Mit der These konfrontiert, dass er noch nie besser und konstanter Fußball gespielt hat als aktuell, sagt Marvin Mehlem: „Da möchte ich nicht widersprechen.“ Dabei huscht ein Anflug seines oft spitzbübischen Lächelns über sein Gesicht. Mehlem, so viel ist klar, ist mit sich und der (Fußball-)Welt im Reinen. Unabhängig davon, dass es für seinen langjährigen Arbeitgeber SV Darmstadt bestens läuft.
(Zwischen-)Hochs für die „Lilien“ hat es in Mehlems nunmehr fünfeinhalb Jahren beim SVD häufiger gegeben. Nur konnte man diese meist nicht direkt mit dem Zutun des kleinen Technikers mit der großen Begabung in Verbindung bringen. Zu unstet war er, zu oft folgten auf eine gute Aktion drei schlechte, zu selten konnte er die Erwartungen erfüllen, die aufgrund seiner für jeden sichtbar manchmal leuchtenden Fähigkeiten höher sind als an andere Kollegen.

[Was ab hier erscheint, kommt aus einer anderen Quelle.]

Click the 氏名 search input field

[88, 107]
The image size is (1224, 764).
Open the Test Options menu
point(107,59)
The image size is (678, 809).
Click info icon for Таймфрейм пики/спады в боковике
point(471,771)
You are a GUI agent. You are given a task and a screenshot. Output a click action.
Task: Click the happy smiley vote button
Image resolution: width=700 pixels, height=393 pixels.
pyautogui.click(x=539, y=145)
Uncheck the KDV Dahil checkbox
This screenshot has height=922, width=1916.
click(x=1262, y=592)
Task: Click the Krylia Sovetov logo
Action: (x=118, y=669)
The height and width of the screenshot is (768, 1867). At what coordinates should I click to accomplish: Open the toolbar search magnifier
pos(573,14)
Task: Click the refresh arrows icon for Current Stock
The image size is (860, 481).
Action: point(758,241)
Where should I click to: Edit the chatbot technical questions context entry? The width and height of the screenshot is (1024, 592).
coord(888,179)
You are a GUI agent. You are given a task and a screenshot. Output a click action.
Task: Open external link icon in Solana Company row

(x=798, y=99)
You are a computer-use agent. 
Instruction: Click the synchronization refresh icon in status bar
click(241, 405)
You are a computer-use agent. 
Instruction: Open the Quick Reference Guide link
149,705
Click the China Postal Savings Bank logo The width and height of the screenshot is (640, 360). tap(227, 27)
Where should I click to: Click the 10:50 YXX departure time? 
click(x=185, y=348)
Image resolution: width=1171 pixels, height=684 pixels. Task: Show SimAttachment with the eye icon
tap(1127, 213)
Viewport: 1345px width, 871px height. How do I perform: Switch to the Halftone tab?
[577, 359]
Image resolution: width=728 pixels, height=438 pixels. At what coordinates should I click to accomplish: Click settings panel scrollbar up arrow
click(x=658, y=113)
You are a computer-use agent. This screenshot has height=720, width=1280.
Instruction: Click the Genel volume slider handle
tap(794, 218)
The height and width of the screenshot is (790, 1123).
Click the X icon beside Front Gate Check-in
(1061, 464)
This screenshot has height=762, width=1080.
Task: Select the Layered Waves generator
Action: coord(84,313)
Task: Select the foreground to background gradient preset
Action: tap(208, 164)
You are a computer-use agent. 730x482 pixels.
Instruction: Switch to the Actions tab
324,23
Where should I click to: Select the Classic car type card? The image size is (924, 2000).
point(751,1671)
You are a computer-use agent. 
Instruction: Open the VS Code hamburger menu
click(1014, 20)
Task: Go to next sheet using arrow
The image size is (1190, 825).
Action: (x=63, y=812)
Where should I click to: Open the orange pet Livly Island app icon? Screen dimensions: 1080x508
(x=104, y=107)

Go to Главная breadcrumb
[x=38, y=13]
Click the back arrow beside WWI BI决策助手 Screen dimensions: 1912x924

Das gipfelte einst in der Forderung des ehemaligen Trainers Dimitrios Grammozis: „Wer alles kann, muss auch alles zeigen.“ Ein Satz, das ließ Mehlem schon durchblicken, der ihm gar nicht gefallen hat. Aber vielleicht doch eine wichtige Wegmarke seines Reifeprozesses im Darmstädter Trikot war. Denn dass die „Lilien“ in dieser Spielzeit seit Oktober konstant an der Zweitligaspitze stehen, ist anerkannt auch Mehlems Werk.
Leistung fährt Achterbahn
Der 25-Jährige spielt nicht nur immer, er prägt auch das Spiel. Und zwar als belastbarer und auch kampfstarker Mittelfeld-Allrounder. Vorbei die Zeit, als er sich einzig als kreativer Kopf im zentralen offensiven Mittelfeld verstand, er mit seinem oft zugewiesenen Einsatzgebiet auf den offensiven Außenbahnen erkennbar haderte und seine Eingebungen und Ideen zu oft in einem Fehlpass oder schier plumpem Ballverlust mündeten.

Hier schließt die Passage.